• [Brano fornito]

=====

La tua versatilità ti ha permesso di lavorare con giovani talenti quali Riley Stearns, regista de L’arte della difesa personale, come pure con alcune delle più grandi star hollywoodiane: mi vengono in mente John Travolta e Nic Cage. Pensando al rapporto tra pubblico e attore, volevo chiederti quanto è importante in termini di libertà creativa dovere corrispondere all’immaginario dello spettatore? A volte penso possa essere una gabbia.
Non ho mai dato troppo peso alle aspettative o ai pregiudizi del pubblico su di me. Da un ruolo all’altro ho cambiato così tante volte aspetto da diventare irriconoscibile. Questo ha reso difficile per lo spettatore identificarmi con un certo tipo di personaggio. Si è trattato allo stesso tempo di una benedizione e di una sciagura perché per me ha significato meno notorietà ma anche maggiore libertà. The Many Saints of Newark (prequel de I Soprano diretto da Alan Taylor e scritto da David Chase, ideatore della serie, ndr) è stata la mia prima volta da protagonista in una grande produzione Hollywoodiana, quindi forse in futuro sarà quello il ruolo a cui il pubblico mi assocerà. Per il momento il rispetto dei miei colleghi mi ha dato l’opportunità di interpretare una vasta gamma di personaggi e di lavorare con molti dei migliori registi. Di questo ne sono orgoglioso.

=====

• [Compito assegnato 1]
Seleziona tutte le righe dei record in cui compare la stringa "should", tenendo conto di maiuscole e minuscole.
Il brano e i record hanno origini diverse e non sono collegati tra loro.

• [Record forniti]

=====

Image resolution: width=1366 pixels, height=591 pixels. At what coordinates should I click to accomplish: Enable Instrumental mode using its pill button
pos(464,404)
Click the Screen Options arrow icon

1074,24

=====

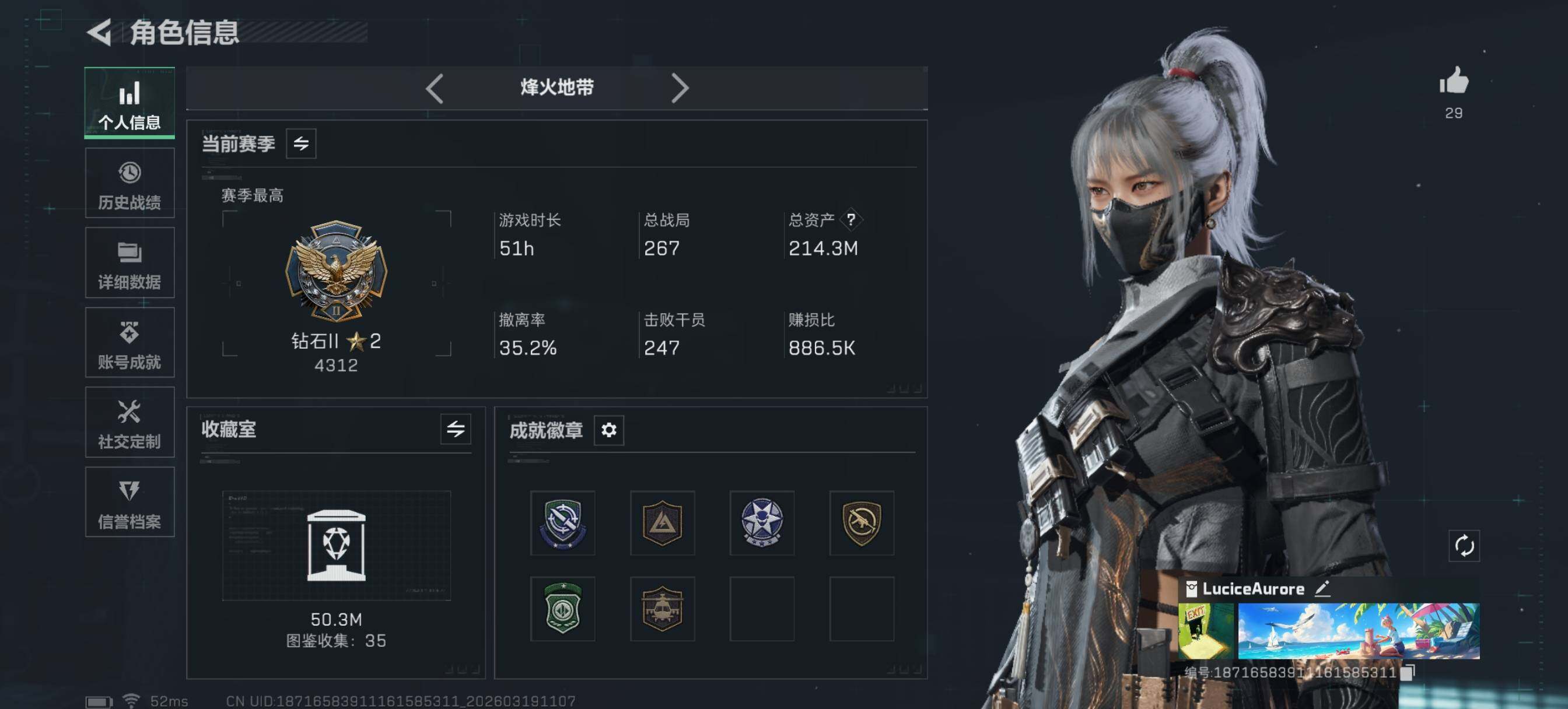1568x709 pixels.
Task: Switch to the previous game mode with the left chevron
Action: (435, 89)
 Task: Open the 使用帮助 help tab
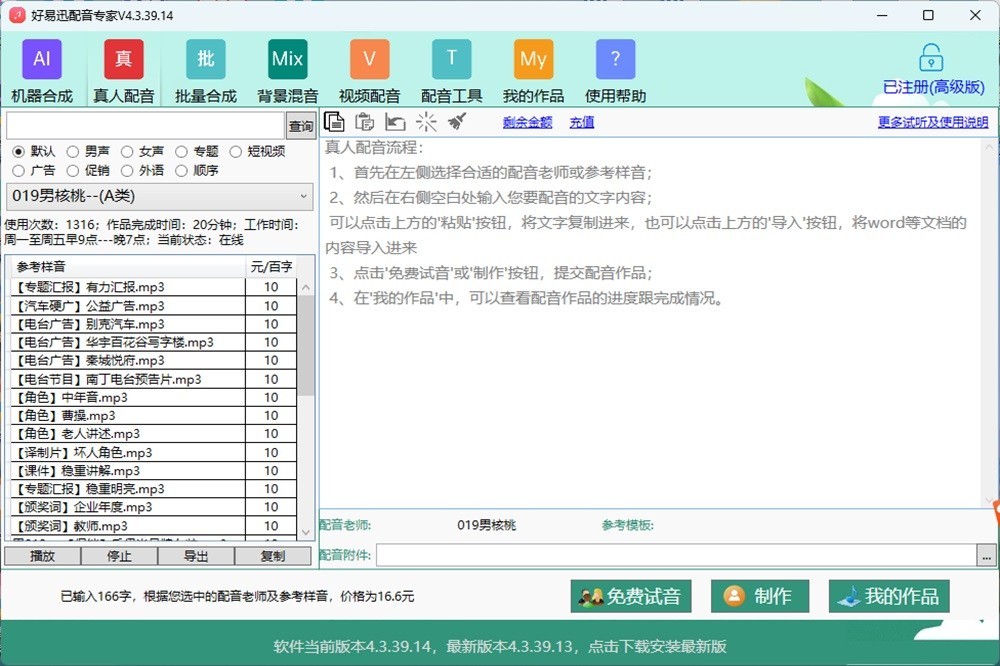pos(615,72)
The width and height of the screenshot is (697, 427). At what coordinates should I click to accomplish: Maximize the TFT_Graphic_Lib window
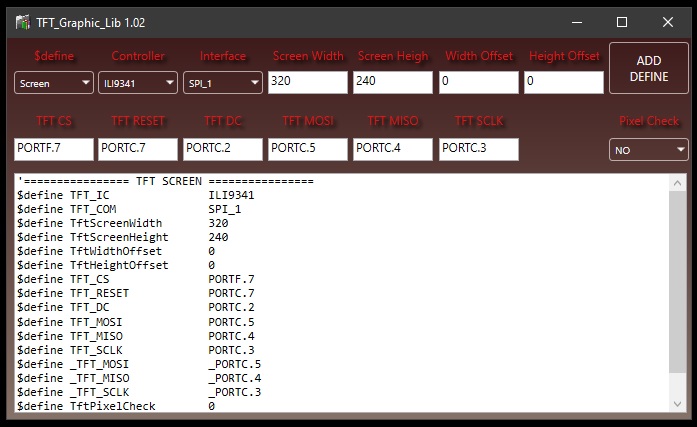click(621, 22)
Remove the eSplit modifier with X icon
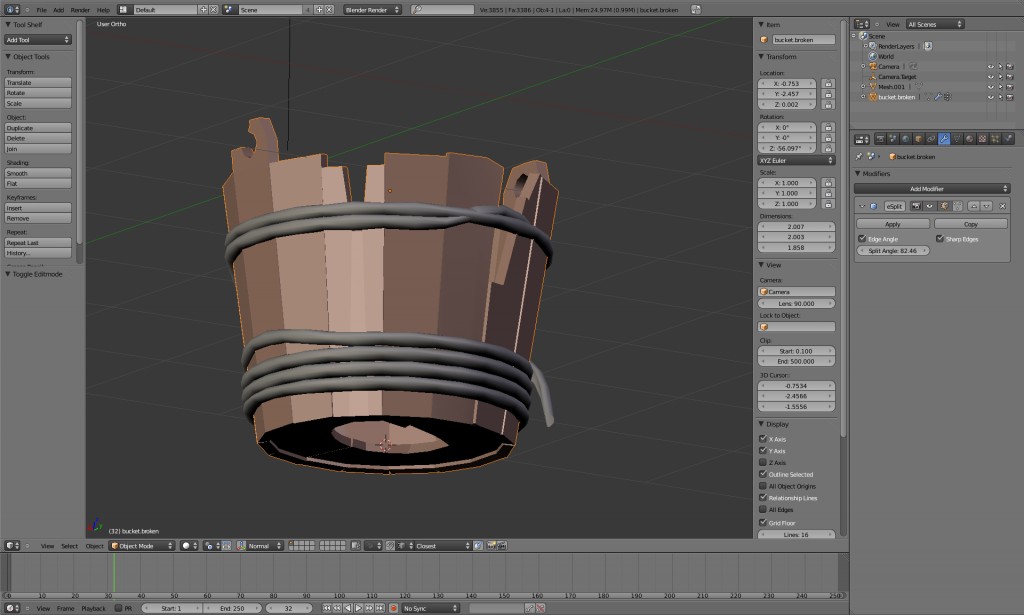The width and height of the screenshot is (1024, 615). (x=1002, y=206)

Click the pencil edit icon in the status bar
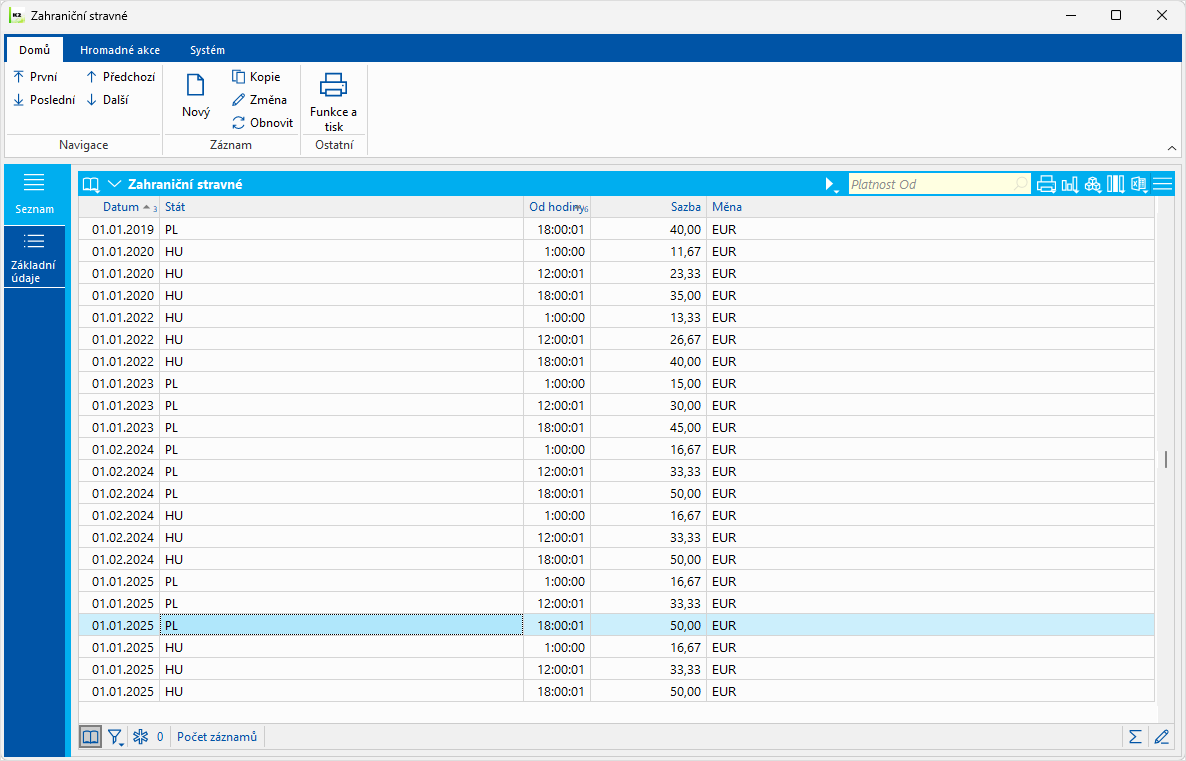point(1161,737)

=====

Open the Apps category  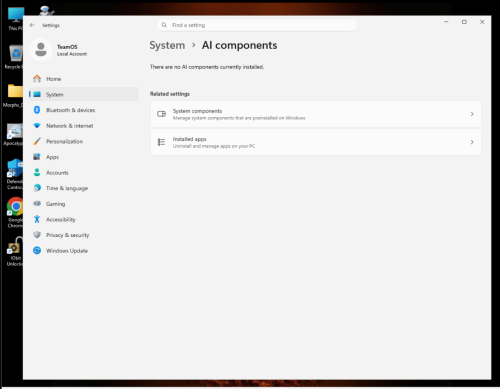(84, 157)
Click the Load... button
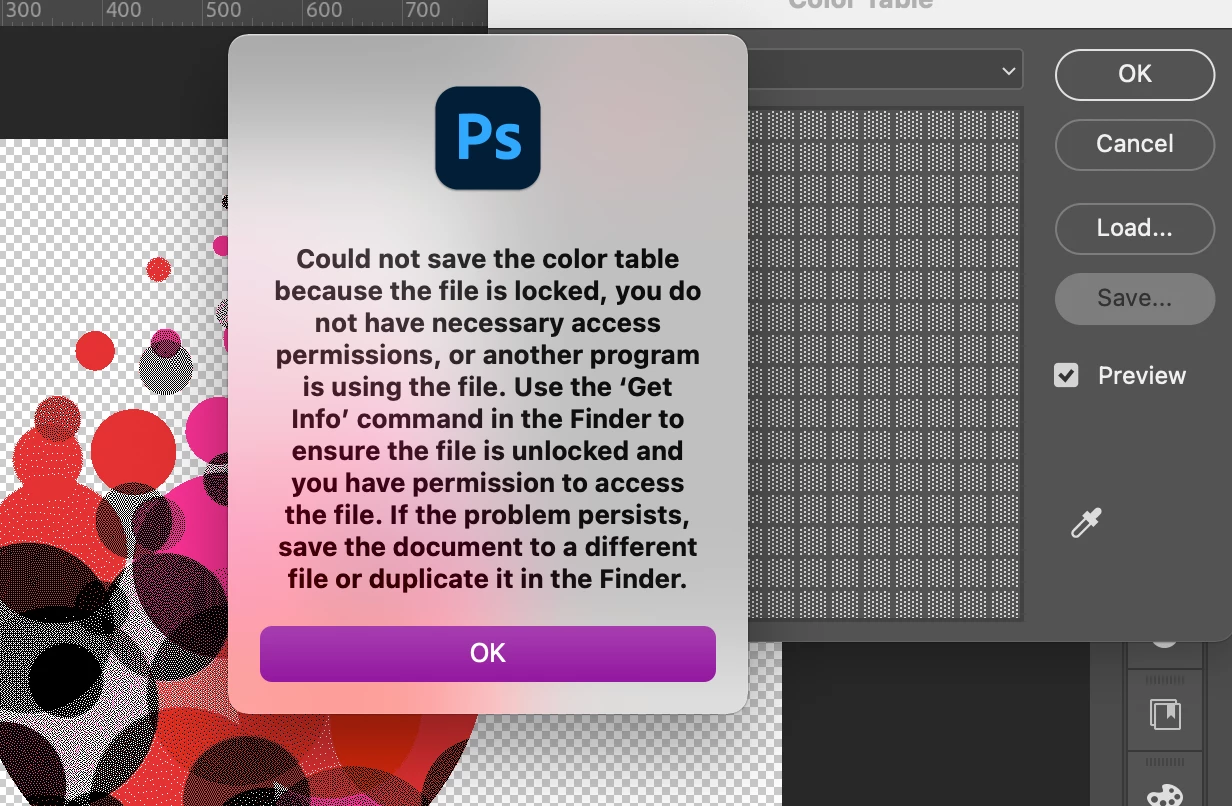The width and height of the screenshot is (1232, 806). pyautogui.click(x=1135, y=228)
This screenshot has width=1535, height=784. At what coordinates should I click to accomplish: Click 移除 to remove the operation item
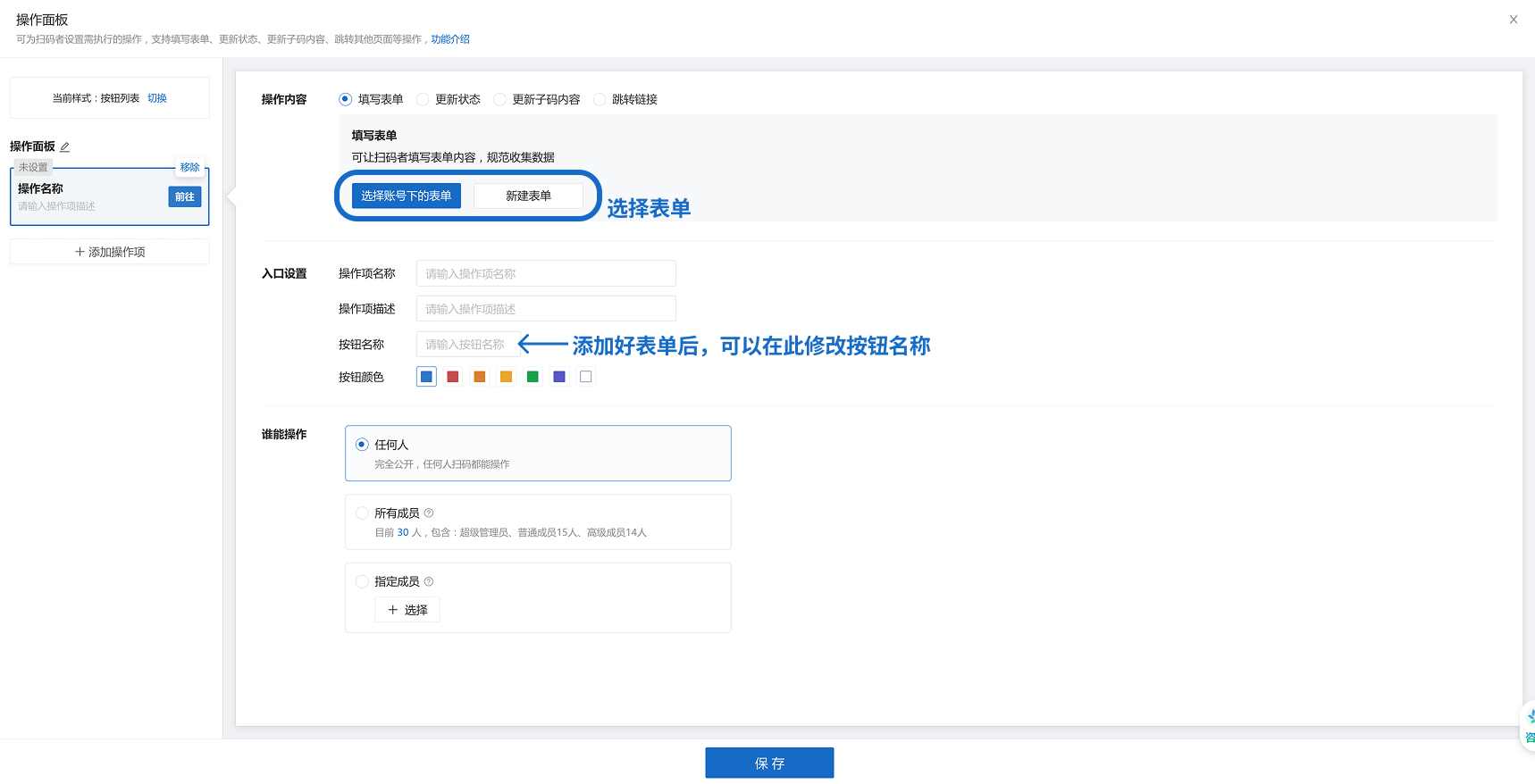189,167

=====

• [Compito assegnato 2]
Indica se ciascuna affermazione concorda con il brano, rispondendo sì o no e citando tra virgolette le parole del brano che lo stabiliscono. (a) Chi risponde dice di aver dato molto peso alle aspettative del pubblico. (b) The Many Saints of Newark è diretto da Alan Taylor. (c) I frequenti cambi di aspetto hanno portato a chi risponde maggiore notorietà.

• [Soluzione proposta 1]
Image resolution: width=1366 pixels, height=591 pixels. At what coordinates should I click to accomplish: Enable Instrumental mode using its pill button
The width and height of the screenshot is (697, 427). At what coordinates should I click to accomplish: Maximize the TFT_Graphic_Lib window
This screenshot has width=1535, height=784. At what coordinates should I click to accomplish: Click 移除 to remove the operation item

• [Soluzione proposta 2]
(a) No: "Non ho mai dato troppo peso alle aspettative o ai pregiudizi del pubblico su di me."
(b) Sì: "diretto da Alan Taylor"
(c) No: "per me ha significato meno notorietà ma anche maggiore libertà"